Le VRO verra sa première lumière en 2024. D’ici là, il y aura des dizaines de milliers de satellites, dont Starlink et d’autres, dans le ciel. C’est un problème pour le VRO, qui effectuera une étude extraordinairement large du ciel nocturne appelée Legacy Survey of Space and Time. Il imagera tout le ciel nocturne disponible toutes les quelques nuits avec son miroir primaire de 8,4 mètres. L’une de ses tâches consiste à repérer les transitoires comme les astéroïdes. On ne sait pas quel effet le nombre croissant de satellites aura sur son fonctionnement.

Bien que hautement improbable, le scénario le plus pessimiste est que les satellites nous rendent aveugles à l’approche d’un astéroïde dangereux. Mis à part le pire scénario, la population de satellites prélèvera un péage sur le VRO. En 2022, le VRO a publié une déclaration intitulée “Observatoire Vera C. Rubin – Impact des constellations de satellites”. La déclaration disait, en partie, “Les quelque 400 000 satellites récents et prévus en orbite terrestre basse (LEOsats) menacent le potentiel de découverte du Rubin Observatory Legacy Survey of Space and Time (LSST)”.

Le ciel nocturne fait partie de l’héritage de l’humanité, mais l’orbite terrestre basse est anarchique et les entreprises se précipitent avant que les gouvernements ou les agences de réglementation n’exercent un contrôle plus strict. Si nous dégradons notre ciel nocturne juste pour une plus grande disponibilité d’Internet, nous ne le récupérerons peut-être jamais. Et bien que l’Internet par satellite comble un vide, ce n’est pas le seul moyen de le combler. Une infrastructure terrestre pourrait combler le vide, mais pas aussi facilement ou à moindre coût.

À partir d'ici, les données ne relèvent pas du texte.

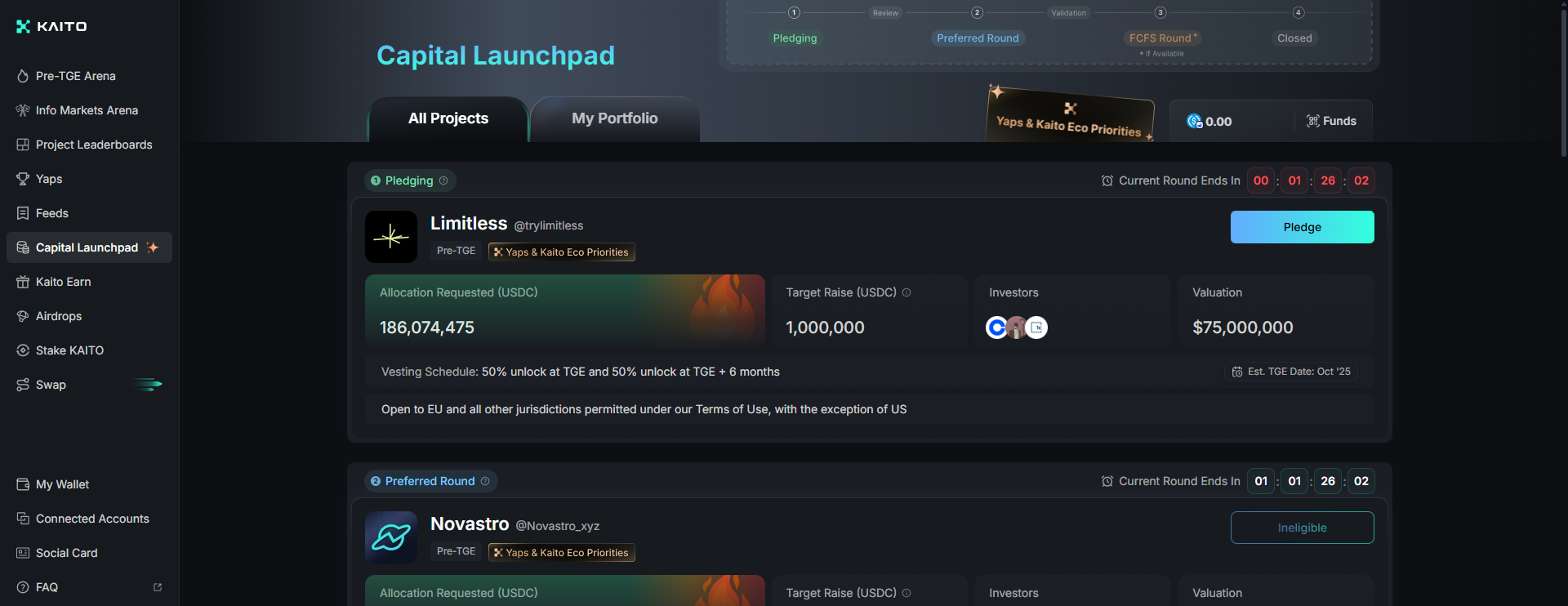The height and width of the screenshot is (606, 1568).
Task: Go to Stake KAITO in sidebar
Action: click(x=69, y=350)
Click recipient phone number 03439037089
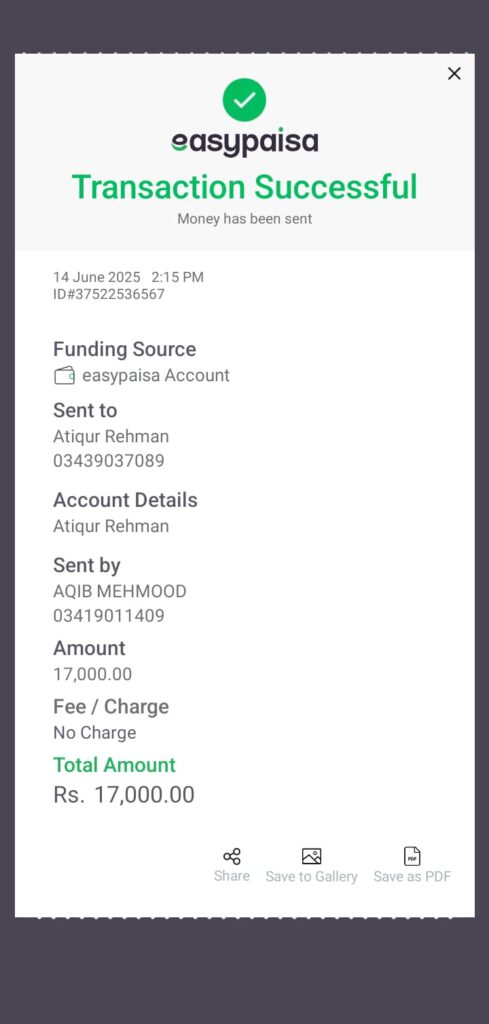489x1024 pixels. (x=108, y=461)
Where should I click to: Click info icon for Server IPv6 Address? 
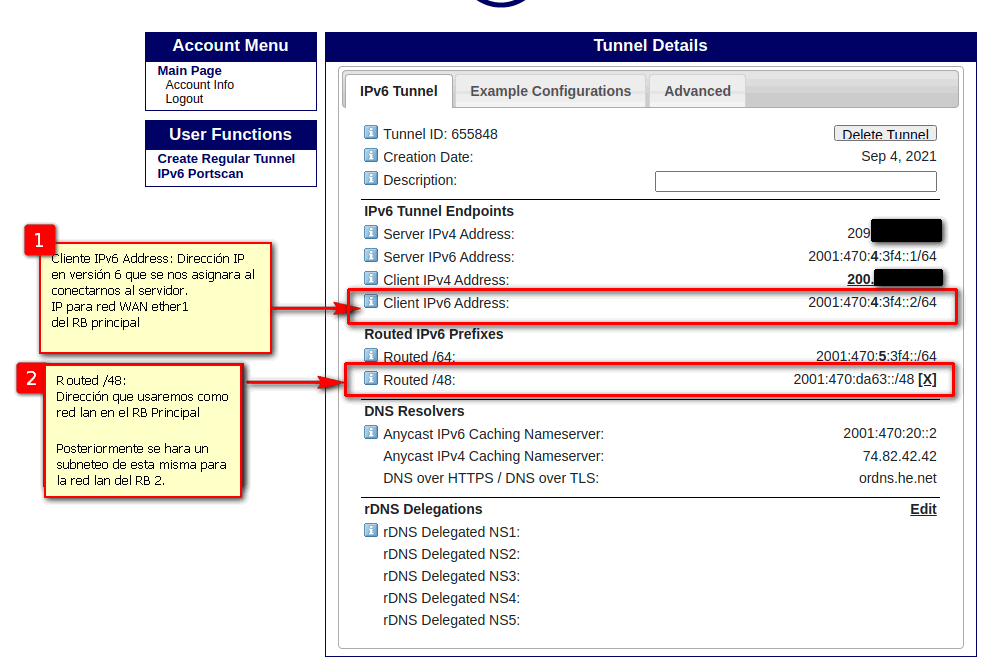coord(371,256)
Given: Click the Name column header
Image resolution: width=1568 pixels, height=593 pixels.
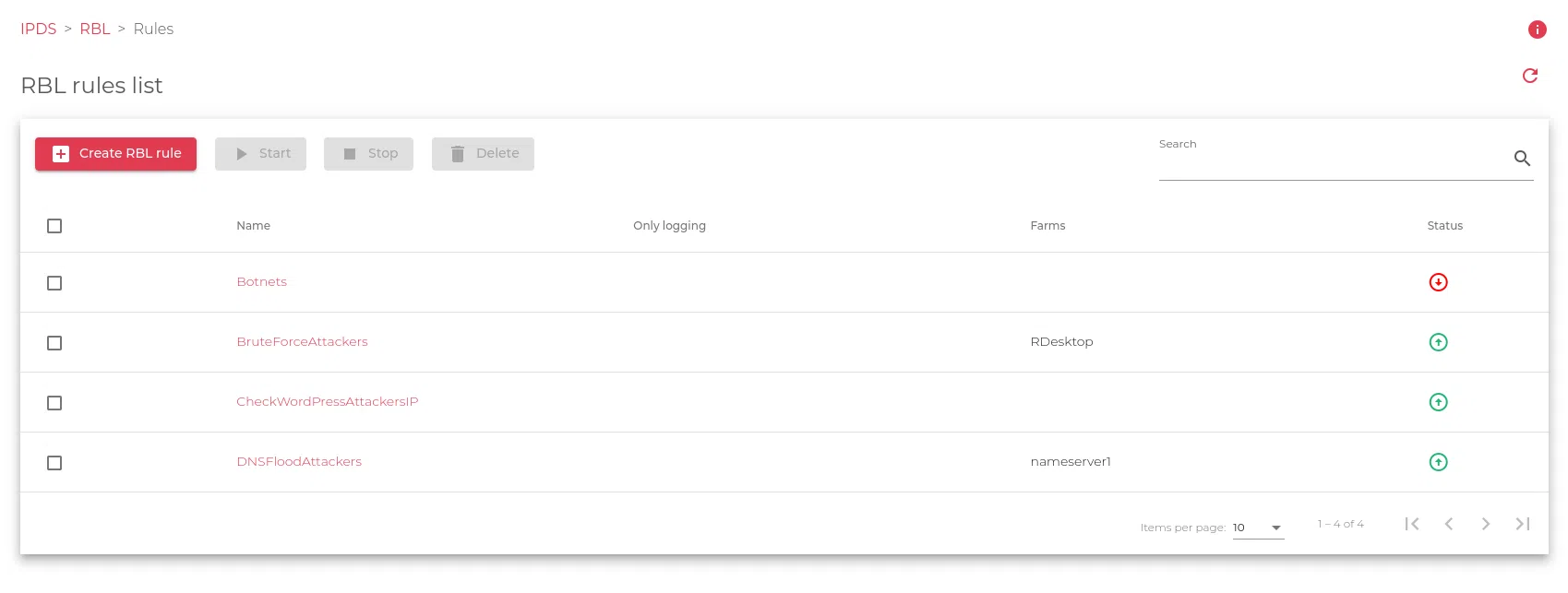Looking at the screenshot, I should click(253, 226).
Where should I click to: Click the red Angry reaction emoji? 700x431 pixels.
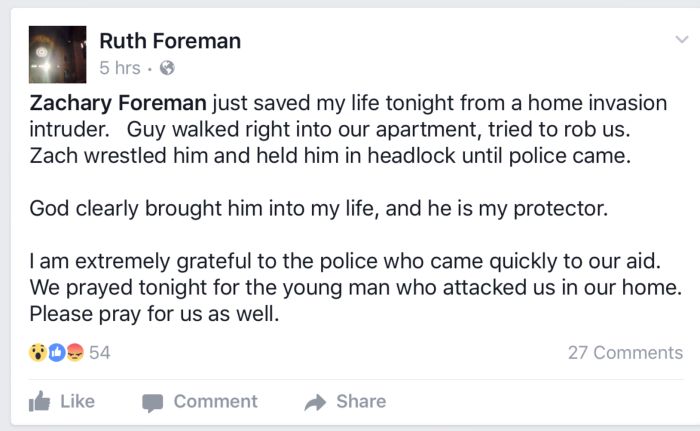click(73, 352)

La bande de lumière (la Voie lactée) visible dans le ciel nocturne montre le disque stellaire de notre galaxie. Crédit : Bob King
La bande de lumière (la Voie lactée) visible dans le ciel nocturne montre le disque stellaire de notre galaxie. Crédit : Bob King

Il y a une équation au centre de ce problème. D’un côté se trouve un meilleur accès à Internet et de l’autre, le ciel nocturne naturel. Mais l’un d’entre nous peut-il honnêtement dire que la majeure partie du trafic Internet est si importante que l’astronomie, la science et l’émerveillement humain devraient être relégués au second plan ? Plus nous noyerons la nature, pire nous serons. Et parmi toutes les choses utiles qui se passent sur Internet, il y a aussi un désert de mèmes, de pornographie, de Karen Tik-Toks, de jeux d’argent, de victimisation et d’arnaques sans fin.

Ce truc fait partie de toute véritable conversation sur les constellations de satellites et leur effet sur le ciel.

Cette déclaration est peut-être un peu hyperbolique, mais témoigne certainement de la peur tangible de la communauté astronomique. Espérons que les opérateurs de satellites continueront à travailler sur leurs conceptions, que les astronomes pourront comprendre comment les contourner et que les satellites et les télescopes pourront apprendre à s’entendre.